Corpse Bride 4 Stars

Print More

Staring Johnny Depp, this playful Burtonian claymation musical is charmingly childlike with a similarly charming ending. The stick figures with enormous eyes and enlargened features that are classic of Burton’s films do not get old. In fact, the characters from Tim Burton’s The Corpse Bride and their attributes which he emphasizes are even more delightfully peculiar than his previous films.

Like many comedies, this film begins with a clumsy protagonist who embarrasses himself constantly. In this case, Victor (Depp), from new money, is to be wed to Victoria (Emily Watson) (oh, how adorable), from old money, except their funds have run dry. Victor’s family is to gain new esteem by being associated with old money, and Victoria’s family will gain a ladder out of the poor house.

Victor and his family go to meet Victoria and his in-laws-to-be. Both sets of parents are of such hilarious extremes (in weight, height, and in character), that it is a wonder their children are at all normal or pleasant. Although Victor and Victoria exchange enough kind words to get sweet on each other (about 30-40), Victor embarrasses himself and earns such horror from Victoria’s parents that he leaves their house as quickly as possible. Like many animated tales, he goes for a long walk and finds himself in a dark, spooky forest. Here he ponders how lovely Victoria is, realizes he must collect himself and quit being so nervous, and practices his vows with such earnest that he succeeds in saying them entirely correctly!

But just as our clumsy protagonist has succeeded, naturally, something more mournful must occur. In the dead of the Spooky Forest, he has in fact proposed to a dead bride buried right beneath him (Helena Bonham Carter). She whisks him down to the Underworld where they, to her understanding, are to live happily, morbidly, ever after.

What makes Corpse Bride so entertaining is that the bounds of reality are lifted, allowing Burton’s imagination to run anywhere, which as his other creative films have proven, is what his mind does best. The idea that of Dead having a world all their own – and not the world of pearly gates and harps and togas – is an area that few have thought to ponder or give life to, and is full of juicy material for creative jokes and laughter.

Burton uses his dark, weird sense of humor in the same way as in The Nightmare Before Christmas, a claymation tale about Halloween characters who take over Christmas. He brings to life the things that we think of as spooky, dark or desperate and gives them thoughts, personalities, and sweet intentions all their own. It is Burton’s sense of humor that does this so well and that can take advantage of the dire jokes that present themselves in the world of the Dead, whose denizens include a man who splits in half (convenient for sidewalks), a maggot who lives inside your head and pretends to be your conscience/shrink, and a cook who was stabbed and always has a knife on hand.

As this is a musical, song and dance take on their own story-telling in this film.
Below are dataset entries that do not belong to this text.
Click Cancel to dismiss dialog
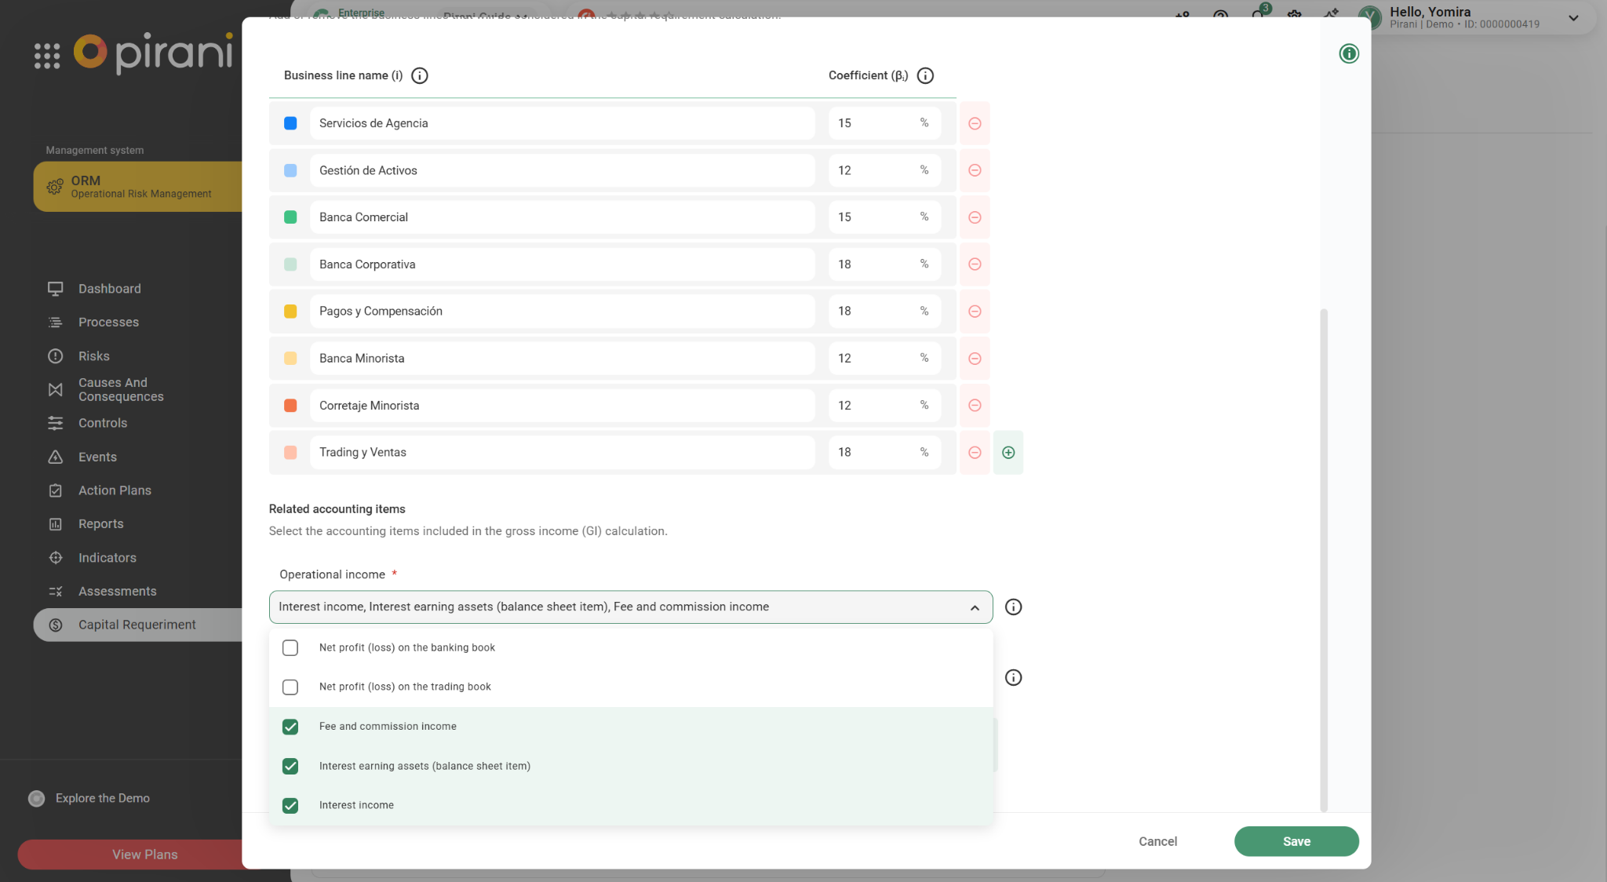The width and height of the screenshot is (1607, 882). tap(1157, 842)

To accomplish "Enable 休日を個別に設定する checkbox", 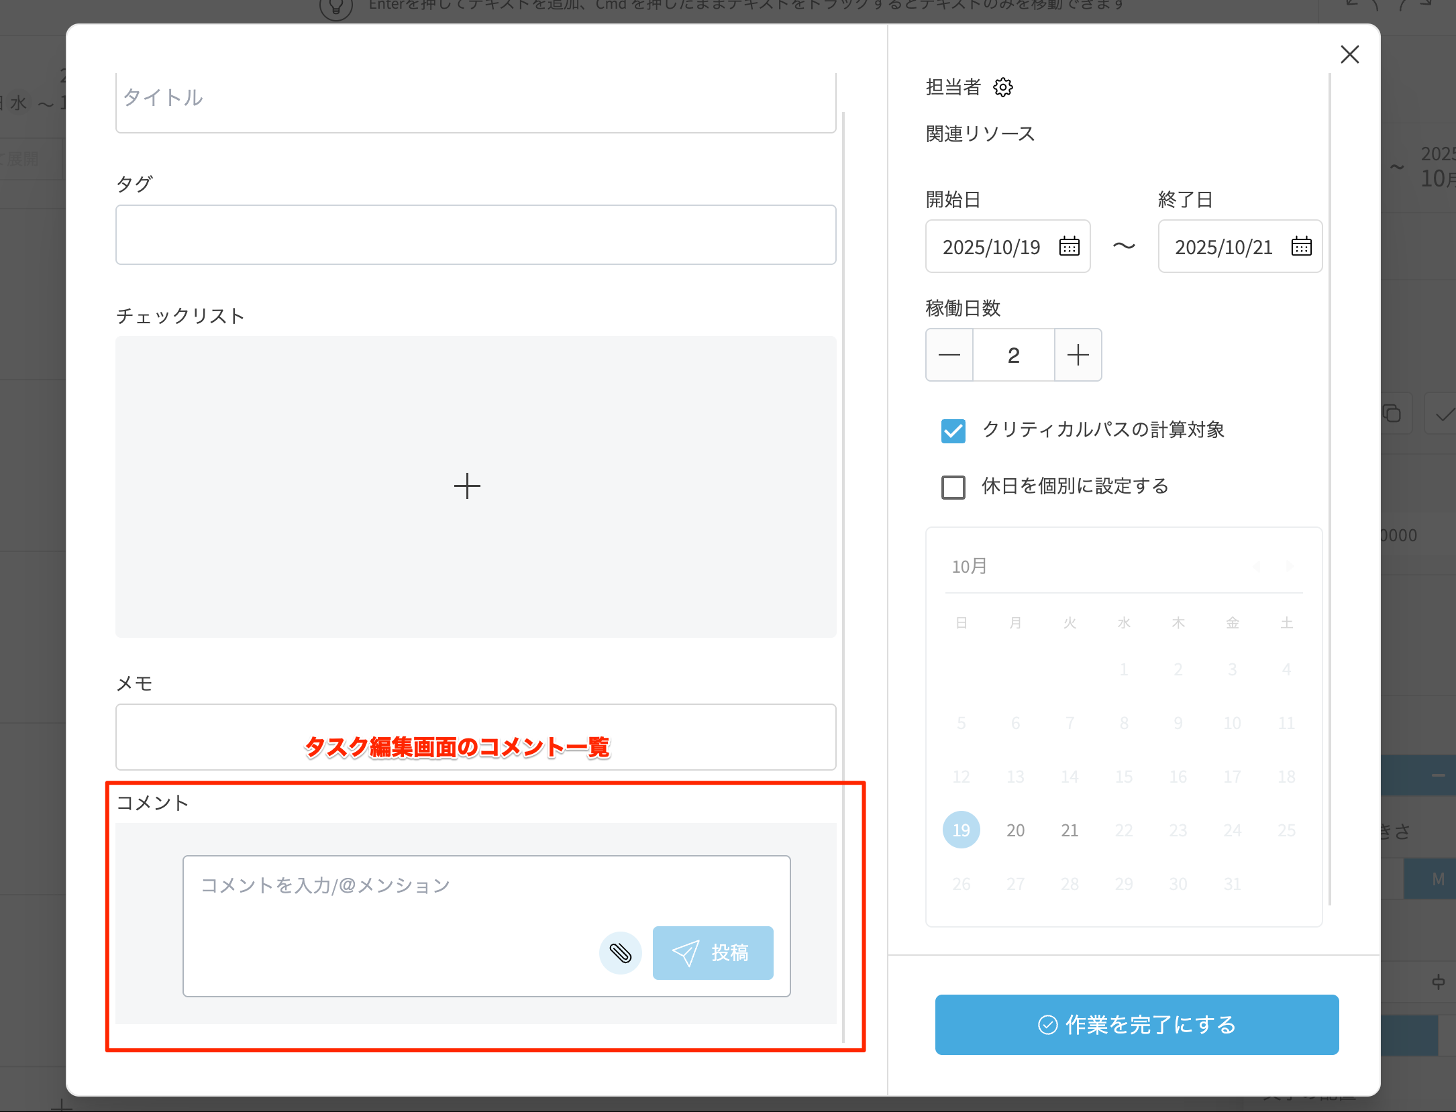I will tap(953, 487).
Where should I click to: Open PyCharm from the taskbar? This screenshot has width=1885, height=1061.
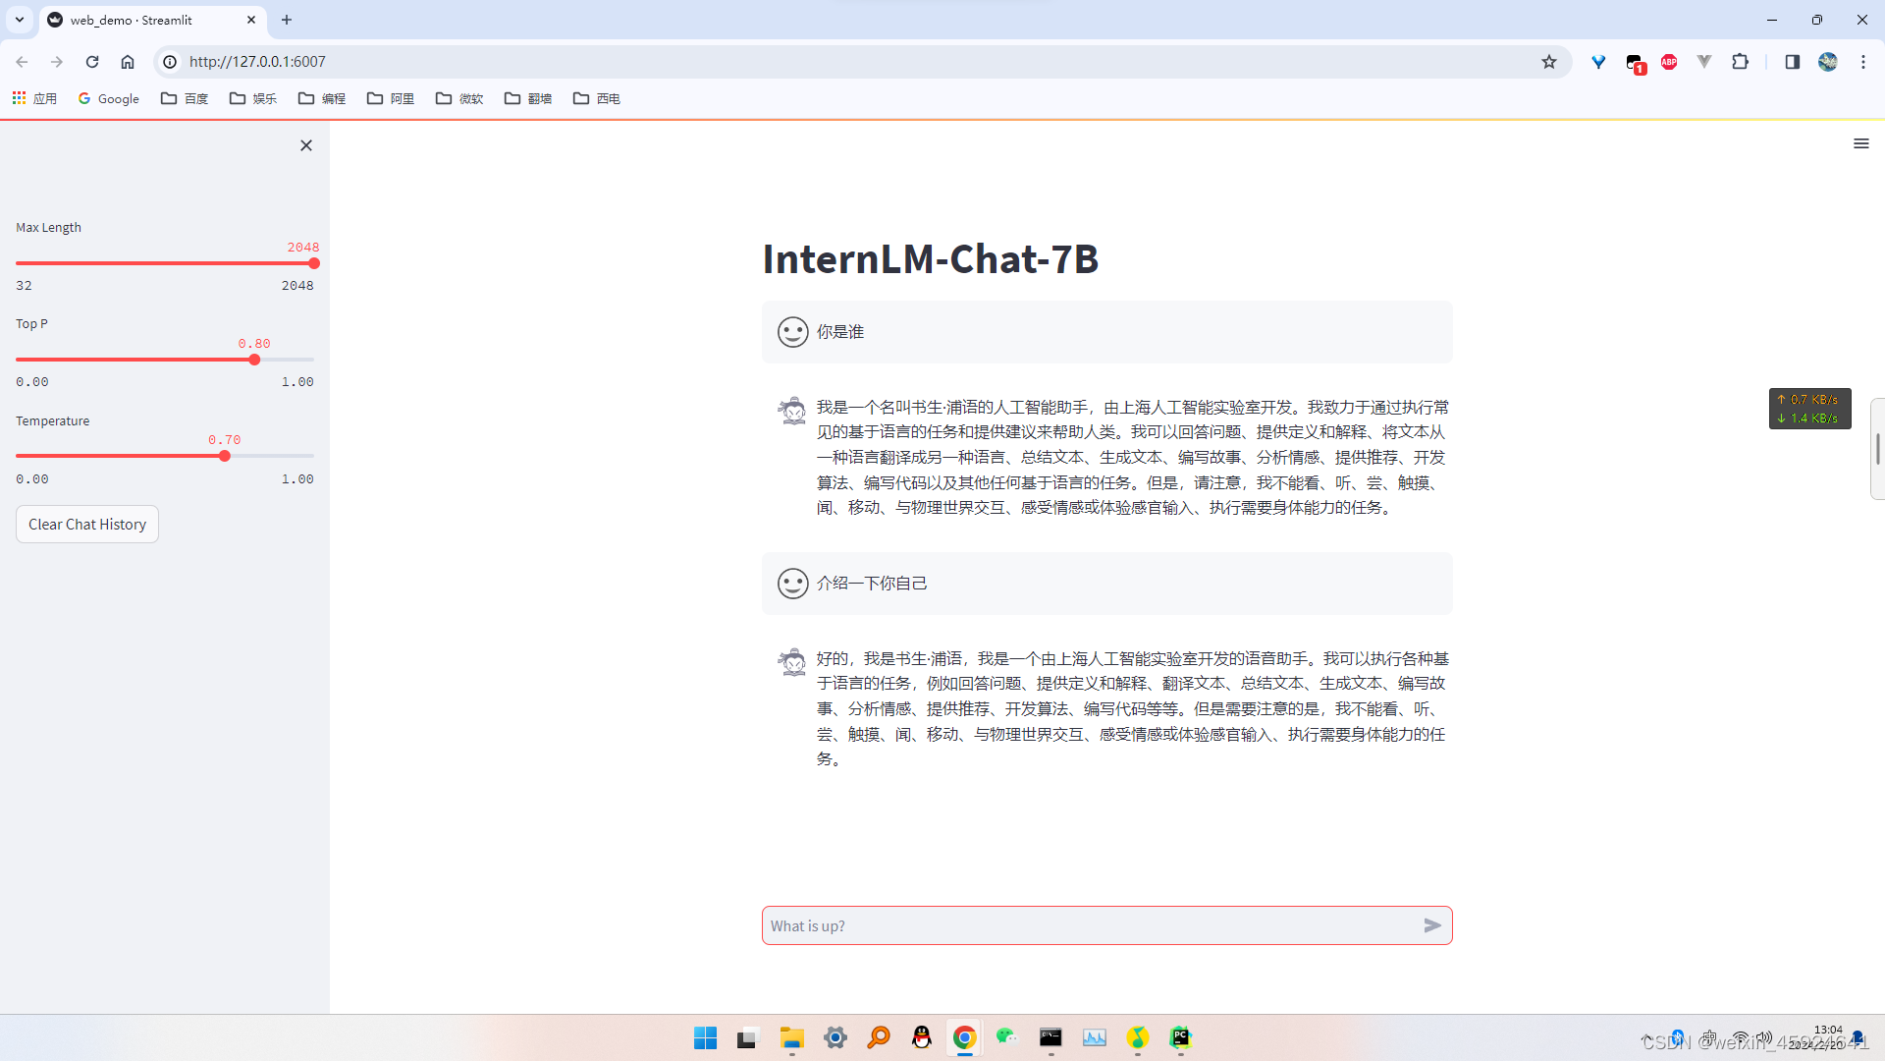coord(1180,1037)
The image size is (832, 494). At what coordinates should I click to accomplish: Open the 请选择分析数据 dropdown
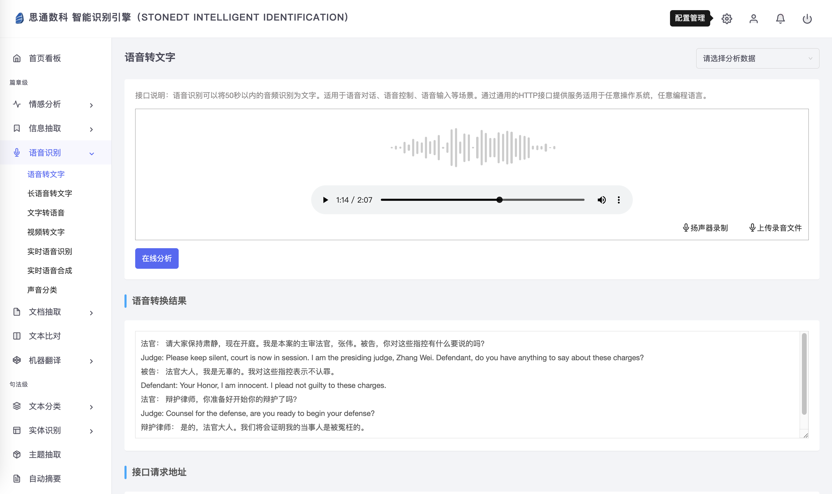pyautogui.click(x=757, y=59)
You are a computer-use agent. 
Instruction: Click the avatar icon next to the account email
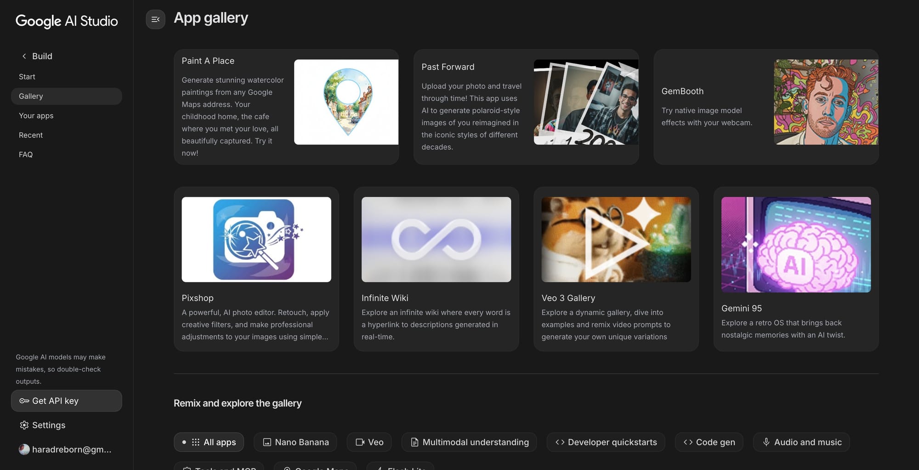[x=24, y=449]
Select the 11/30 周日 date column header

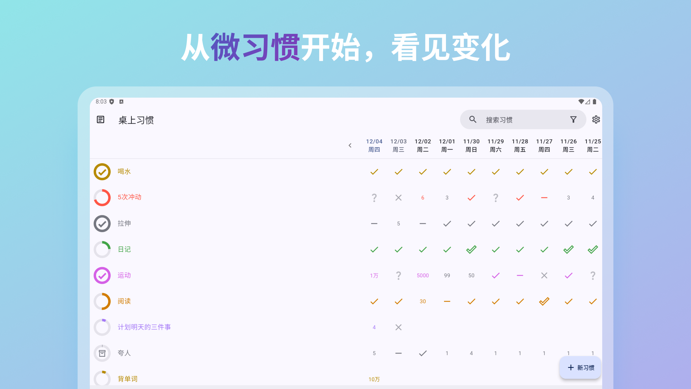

In fact, the Dead seem to relish in zoot suit genre a bit too much (think of a one-man-show skeleton named Bonejangles, voiced by composer Danny Elfman).

Victor struggles with finding himself trapped in this world (and in this marriage), but makes nice enough with his Corpse Bride (as heroes do), and eventually makes it back to land of the Living The rest of the story takes more twists and bends, all for the worse, yet then when the story turns for the better it is all the more entertaining to see how it will find its way to a cheery equilibrium.